Secondly, the compositions of TCM formulas or compounds isolated from TCM are quite complex, with hundreds if not thousands of constituents. The various components of TCM can affect organisms via many biological reactions; however, this diversity may contribute to different active ingredients in TCM being synergistic, enhancing, and antagonistic (Wang A. et al., 2022). It is challenging to identify the effects and mechanisms of TCMs on modulating exosomes, highlighting that exploring the pathways and targets of each component alone and in different combinations is necessary.

Thirdly, there are still challenges with exosomes in studying TCM. Exosomes, as delivery vehicles, carry multiple intracellular signals, such as nucleic acids and proteins, which may play roles in the pathogenesis and progression of diseases. For example, BMSC-Exos could inhibit HepG2 cell proliferation (Liang L. et al., 2021). But the functions and mechanisms of exosomes on illness remain unclear in many studies that evaluated the effects of compounds-containing exosomes against disease; hoping the exosomes group should be considered in further studies both in vivo and in vitro. The purification and isolation techniques of exosomes are focused on the Manufacturer’s kit and ultracentrifugation (Tables 1–4). However, the results of the Manufacturer’s kit are easily affected by the laboratory environment and extractive technique. Ultracentrifugation has low yields, which can even damage exosomes due to the centrifugal forces applied to the vesicles (Massey et al., 2021). Other isolation methods, such as ultrafiltration, microfluidics-based isolation, and immunoaffinity capture, may obtain higher quality results. Besides, co-incubation was the most common strategy for cargos incorporated into exosomes and cargos-containing exosomes’ cellular uptake by recipient cells (Table 3). Although co-incubation is perhaps the simplest method to incorporate therapeutic agents into exosomes or target recipient cells, it is affected by multiple factors, such as temperature and humidity (Massey et al., 2021). Electroporation, sonication, freeze-thaw cycling, and chemical transfection are also methods for therapeutic loading in exosomes. However, the advantages and disadvantages of these methods have not been fully clarified, which may be a direction worthy of exploring.
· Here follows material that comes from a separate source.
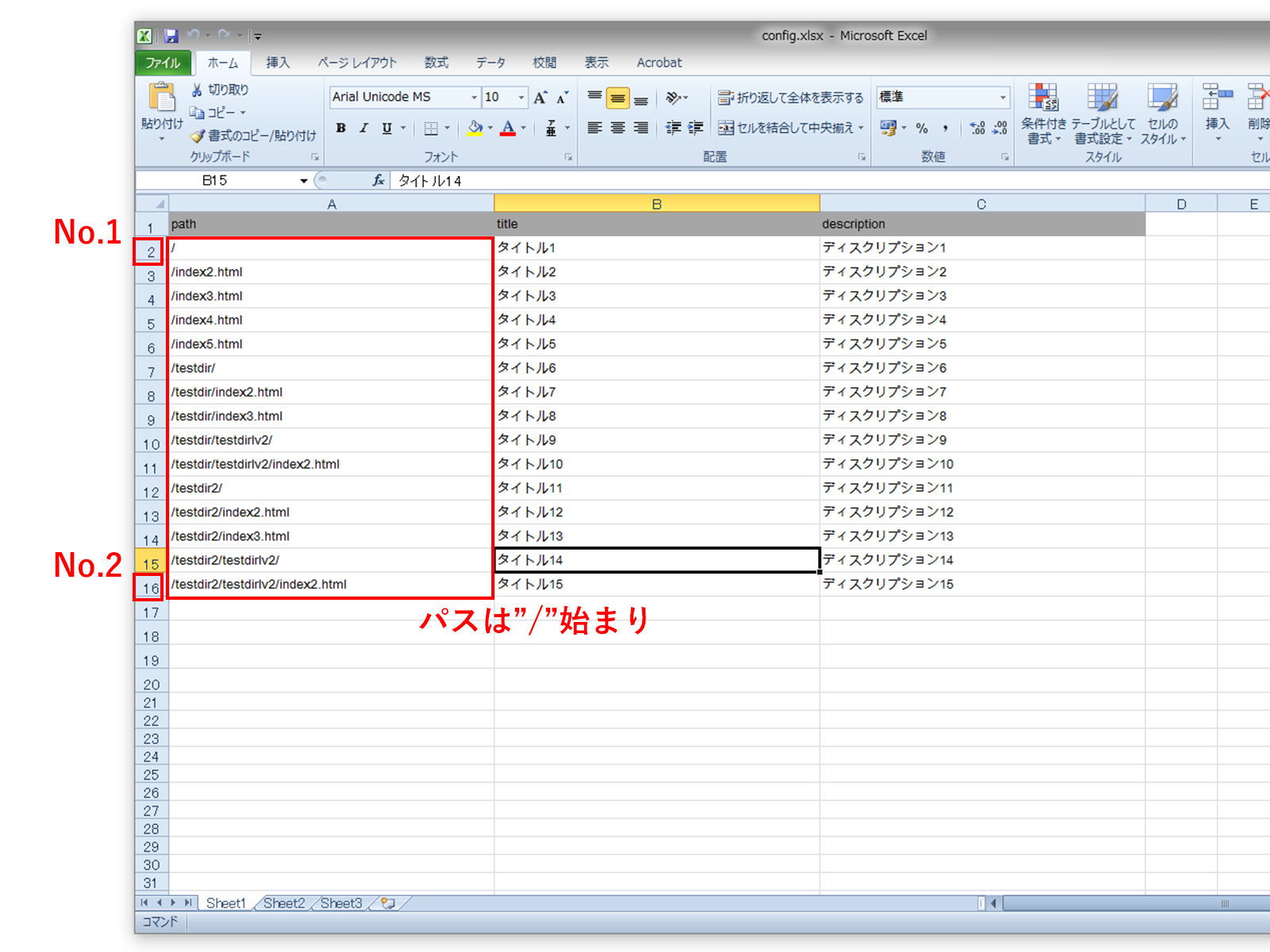
Task: Click セルを結合して中央揃え merge button
Action: point(791,128)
Moreover, TCM syndrome contains a group of clinical symptoms with complicated pathological mechanisms. However, the potential mechanisms of exosomes on diseases in the internal environment of TCM syndrome are not well understood. Besides, the studies that investigated exosomes as biomarkers for TCM syndromes only focused on the expression of exosomes, which barely further validated their sensitivity and specificity. It is necessary to find an appropriate breakthrough point on the potential mechanisms and establish reasonable diagnostic exosomal models of TCM syndromes based on multi-omics technologies, bioinformatics analysis, and artificial intelligence. Importantly, further validation in clinical trials with large-sample and multicentre is indispensable.

Conclusion

The review provides novel perspectives on the interplay between exosomes and TCM. TCM formulas and compounds isolated from TCM as exosome modulators have beneficial effects on multiple disorders, such as tumors, kidney diseases, and hepatic disease, which may involve cells proliferation inhibition, anti-inflammation, anti-oxidation, and attenuating fibrosis. Exosomes, a natural delivery system, play important roles in delivering compounds isolated from TCM to target cells or tissues. Moreover, exosomes may be the potential biomarkers for TCM syndromes, providing strategies for TCM treatment.